Ogni giorno che passa il clima sul referendum della giustizia si fa sempre più incandescente. Chi dovrebbe gettare acqua sul fuoco, lo aizza. Il procuratore di Napoli, Nicola Gratteri, quello di «le persone perbene votano No, gli indagati, la ‘ndrangheta e la massoneria deviata votano Sì», ieri ha rilasciato un’altra intervista bombastica. «Attendo ancora la denuncia di Matteo Salvini per quello che ho detto, dovrebbe arrivarmi a giorni. Il ministro Carlo Nordio, che ha detto che i magistrati dovrebbero sottoporsi a periodici test psicologici, apra un’istruttoria per verificare se sono pazzo.
E attendo il procedimento disciplinare annunciato dai rappresentanti di Forza Italia nel Consiglio Superiore della Magistratura, così da difendermi». Queste le sfide lanciate dalla toga, sempre più mediatica, che è diventata un po’ il simbolo della battaglia contro la riforma varata dal governo.

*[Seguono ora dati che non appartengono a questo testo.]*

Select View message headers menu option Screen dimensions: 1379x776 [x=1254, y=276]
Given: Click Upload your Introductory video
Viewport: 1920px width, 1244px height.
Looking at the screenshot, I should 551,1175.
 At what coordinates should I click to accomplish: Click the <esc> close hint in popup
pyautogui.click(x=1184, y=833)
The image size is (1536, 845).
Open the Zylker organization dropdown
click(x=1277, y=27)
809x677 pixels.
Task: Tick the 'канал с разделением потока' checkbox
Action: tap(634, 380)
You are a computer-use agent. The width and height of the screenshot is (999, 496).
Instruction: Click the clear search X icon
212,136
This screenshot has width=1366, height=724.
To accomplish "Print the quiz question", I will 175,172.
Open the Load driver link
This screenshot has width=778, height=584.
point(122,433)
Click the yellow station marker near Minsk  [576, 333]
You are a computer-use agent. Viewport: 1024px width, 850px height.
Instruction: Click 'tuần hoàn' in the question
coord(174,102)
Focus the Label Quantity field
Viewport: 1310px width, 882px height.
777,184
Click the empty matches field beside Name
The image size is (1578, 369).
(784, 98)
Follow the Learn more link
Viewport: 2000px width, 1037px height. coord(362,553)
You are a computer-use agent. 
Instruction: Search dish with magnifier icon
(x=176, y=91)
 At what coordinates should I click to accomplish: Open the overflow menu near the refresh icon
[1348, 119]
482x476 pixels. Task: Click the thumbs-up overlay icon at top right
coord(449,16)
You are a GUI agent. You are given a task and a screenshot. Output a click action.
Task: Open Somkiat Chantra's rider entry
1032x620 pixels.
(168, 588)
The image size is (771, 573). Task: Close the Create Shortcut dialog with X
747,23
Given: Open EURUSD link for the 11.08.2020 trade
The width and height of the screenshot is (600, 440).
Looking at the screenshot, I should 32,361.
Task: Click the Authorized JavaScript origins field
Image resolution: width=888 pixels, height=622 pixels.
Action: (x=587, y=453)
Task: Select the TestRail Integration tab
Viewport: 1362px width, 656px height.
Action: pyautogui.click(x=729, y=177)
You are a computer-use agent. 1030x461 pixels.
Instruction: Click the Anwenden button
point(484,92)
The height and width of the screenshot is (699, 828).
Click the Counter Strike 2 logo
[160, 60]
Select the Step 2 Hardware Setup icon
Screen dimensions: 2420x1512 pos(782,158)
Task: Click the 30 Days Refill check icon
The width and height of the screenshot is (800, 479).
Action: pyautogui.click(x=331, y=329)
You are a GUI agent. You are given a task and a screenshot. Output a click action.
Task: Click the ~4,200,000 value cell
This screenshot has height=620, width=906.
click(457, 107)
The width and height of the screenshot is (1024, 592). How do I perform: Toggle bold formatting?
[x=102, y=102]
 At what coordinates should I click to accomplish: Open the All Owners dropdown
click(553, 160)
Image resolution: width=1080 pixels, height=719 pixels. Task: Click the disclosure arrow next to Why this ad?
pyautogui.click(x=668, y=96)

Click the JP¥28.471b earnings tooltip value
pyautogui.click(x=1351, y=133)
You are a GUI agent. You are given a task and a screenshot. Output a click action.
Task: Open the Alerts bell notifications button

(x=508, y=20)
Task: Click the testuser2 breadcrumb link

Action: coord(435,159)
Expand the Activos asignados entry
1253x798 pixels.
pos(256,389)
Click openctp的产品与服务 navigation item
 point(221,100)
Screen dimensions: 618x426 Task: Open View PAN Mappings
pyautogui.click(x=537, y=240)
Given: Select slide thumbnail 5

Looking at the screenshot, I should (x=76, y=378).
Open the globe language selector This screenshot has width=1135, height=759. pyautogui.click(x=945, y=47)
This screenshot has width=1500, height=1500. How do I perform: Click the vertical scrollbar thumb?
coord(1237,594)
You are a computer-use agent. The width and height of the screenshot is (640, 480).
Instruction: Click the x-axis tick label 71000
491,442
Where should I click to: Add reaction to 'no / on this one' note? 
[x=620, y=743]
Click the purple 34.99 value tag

Ma la notizia del giorno arriva dal tribunale di Reggio Calabria, città dove peraltro Gratteri ha lavorato a lungo e intensamente prima di trasferirsi nel capoluogo campano. Nei corridoi del palazzo di giustizia sono comparsi sei cartelli giganti che, davanti all’ingresso delle aule dove si tengono le udienze, illustrano le ragioni del comitato del No al referendum sulla riforma dell’ordinamento giudiziario. Un episodio che tradisce una certa visione proprietaria delle strutture dei tribunali da parte dell’Associazione Nazionale Magistrati, malgrado peraltro non tutte le toghe siano contrarie alla legge del governo. Non c’è però da stupirsi troppo.